Doch sollte es auch logisch sein, dass unterschiedliche Sportler:innen somit ebenso verschieden versorgt werden müssen. Dafür sollte man über die persönlichen Daten wie VLamax, VO2max usw. Bescheid wissen, um individuelle Stärken optimal nutzen zu können.
Weißt du über deine individuelle Leistungsfähigkeit (VLamax, VO2max …) Bescheid, kann durch das Zusammenspiel von Trainings- und Ernährungswissenschaften eine Pacing-Strategie entwickelt werden. Diese passt dann deine Energiezufuhr an die Energiedepots sowie die Leistungsfähigkeit an – und bringt dich perfekt versorgt ans Ziel.

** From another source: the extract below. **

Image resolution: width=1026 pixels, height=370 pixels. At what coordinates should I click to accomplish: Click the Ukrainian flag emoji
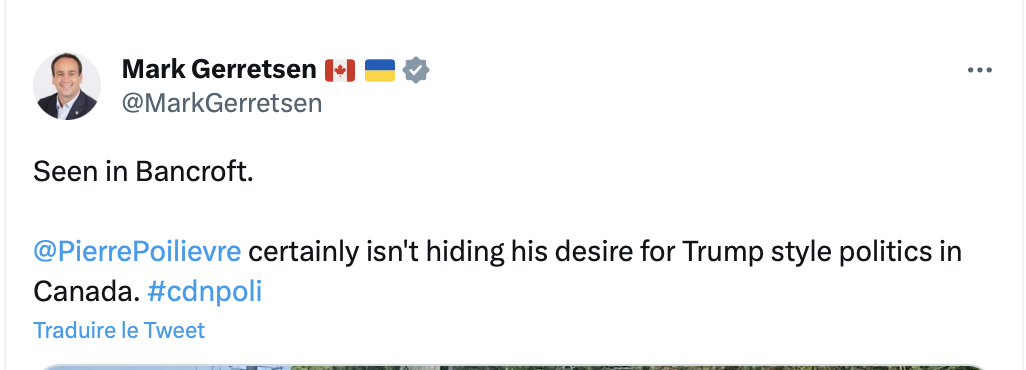[x=380, y=70]
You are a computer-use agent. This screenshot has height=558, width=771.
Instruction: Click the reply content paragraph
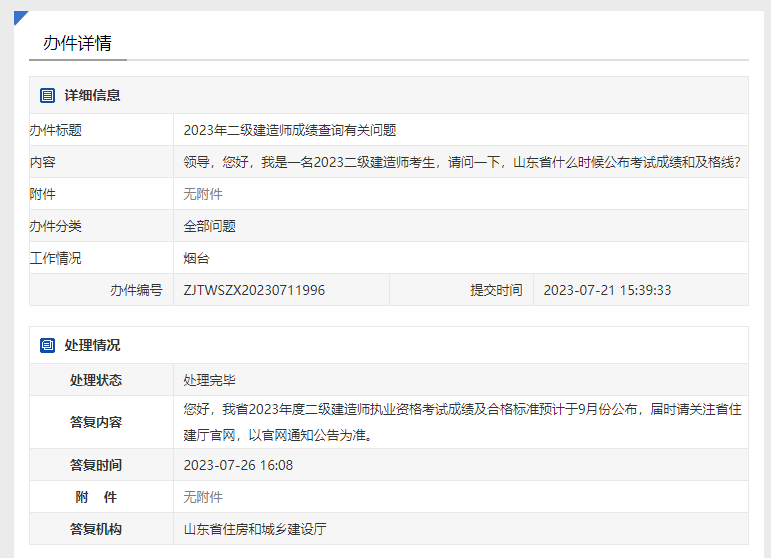click(x=461, y=422)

Grundsätzlich ist es so, dass Ironwomen oder Ironman besonders effizient sein sollten und optimalerweise über geschulte Fettstoffwechsel verfügen. Sprinter:innen hingegen können es sich auch erlauben, etwas „verschwenderisch“ mit ihren Energiedepots umzugehen.
Das kommt vom höheren Anteil der FT-Fasern (Fast-twitch Fasern) sowie der höheren Laktatbildungsrate der Sprinter. Die VLamax liegt bei Sprintern eher über 0.5 mmol/sec. Im Vergleich zum Ironman/Woman mit einer VLamax eher unter 0.35.

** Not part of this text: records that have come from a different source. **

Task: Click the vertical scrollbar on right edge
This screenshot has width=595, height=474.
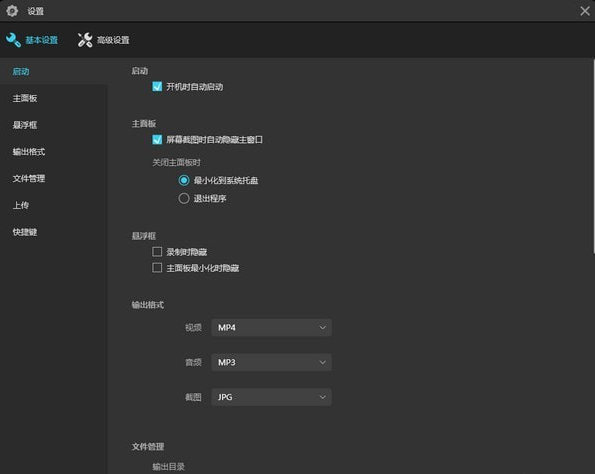Action: pyautogui.click(x=593, y=156)

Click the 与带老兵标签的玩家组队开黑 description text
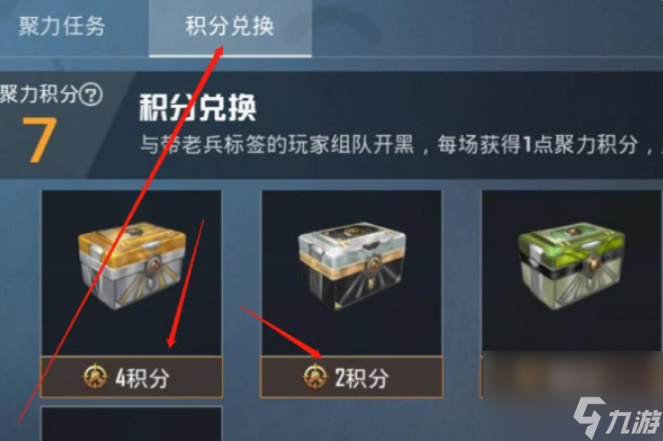coord(277,145)
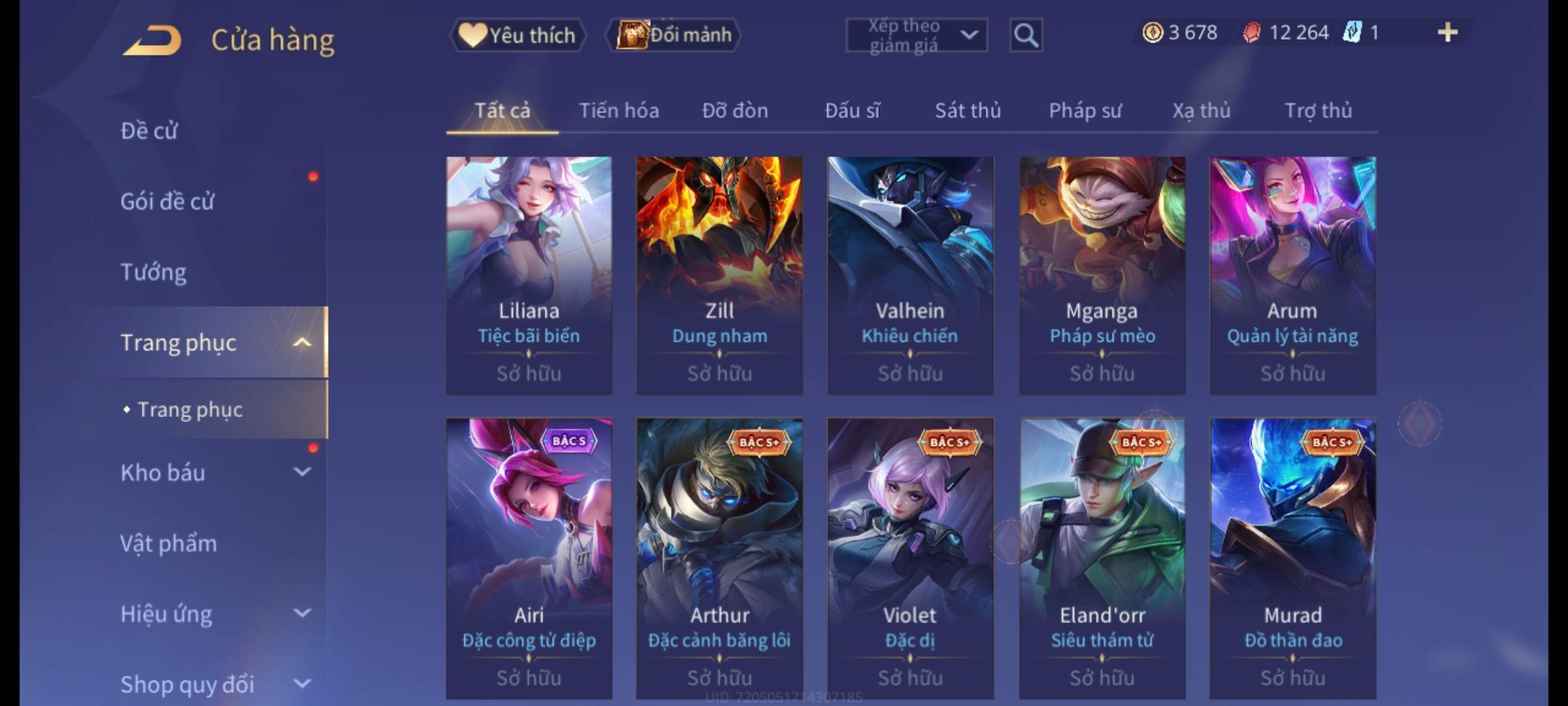Expand the Kho báu sidebar section
The height and width of the screenshot is (706, 1568).
click(302, 471)
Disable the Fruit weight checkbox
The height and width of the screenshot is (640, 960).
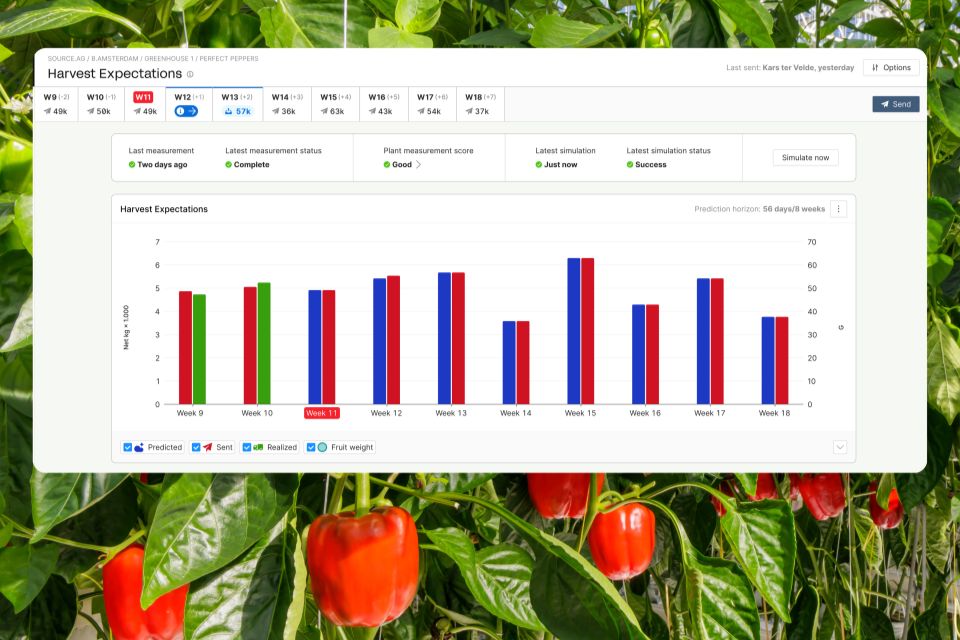311,447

Ernährung/Verpflegung auf der Triathlon-Mittel- & Langdistanz
Eine entscheidende Rolle spielt die richtige Ernährung/Verpflegung in der Mittel- und Langdistanz. Und zwar aus dem Grund, dass die körpereigenen Glykogenspeicher nicht für die gesamte Wettkampfdauer ausreichen.

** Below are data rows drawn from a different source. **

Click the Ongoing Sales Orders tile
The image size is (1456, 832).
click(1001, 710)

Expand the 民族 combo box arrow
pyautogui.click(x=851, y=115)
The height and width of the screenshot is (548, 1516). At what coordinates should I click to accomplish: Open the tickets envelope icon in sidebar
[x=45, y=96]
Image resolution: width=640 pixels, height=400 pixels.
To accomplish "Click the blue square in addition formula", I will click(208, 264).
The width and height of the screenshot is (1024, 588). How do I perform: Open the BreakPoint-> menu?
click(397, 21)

Um eine Entteerung der Speicher und somit einen Leistungseinbruch zu vermeiden, gilt es also, richtig zu verpflegen.
Im Folgenden ein konkretes Beispiel, wie eine Verpflegung auf der Mittel- oder Langdistanz aussehen könnte.
Auf dem Rad
- 80-120g Kohlenhydratgetränk je Stunde. Für Wettkämpfe eignen sich z.B. unser POWER CARB oder RACE CARB X (90-120ml/h)
- Je nach Temperatur sollten 0,5 bis 1,0 Liter Flüssigkeit pro Stunde aufgenommen werden
- Bei extremen Verhältnissen (hohe Außentemperaturen) können bis zu 2,5 Liter/Stunde gebraucht werden. In so einem Fall kann Wasser ergänzend zum Kohlenhydrat-Getränk getrunken werden
- Die Kombination aus Gels und/oder Riegel mit Wasser ist auch eine Möglichkeit
Beim Laufen
- 60-80g Kohlenhydrate / h (z.B. über POWER CARB oder RACE CARB X)
- 30min vor dem Finish kann etwa 1mg/kg Körpergewicht Koffein (z.B. als GEL) zugeführt werden, um sich noch mal einen letzten Kick zu geben.
Nach dem Zieleinlauf
- Im Ziel: 0,4 Liter RECOVERY 8
- 30min später: 0,3 Liter RECOVERY SHAKE
- Später: Ein Stück trockenen Kuchen oder eine Laugenstange/Brezen / ein Sandwich mit Mozzarella und Tomate
- Auf ausreichend Flüssigkeitszufuhr achten
- Fettes/scharfes Essen sowie koffeinhaltige Getränke vermeiden
Abendessen:
- Gemüsesuppe, Reis, evtl. Fisch, kleines Dessert (z.B. Grießbrei)
Quellen
[1] Broschüre „Nahrungsergänzungsmittel“ der DOSB (Deutscher Olympischer Sportbund, Geschäftsbereich Leistungssport), 1. Auflage Juni 2014.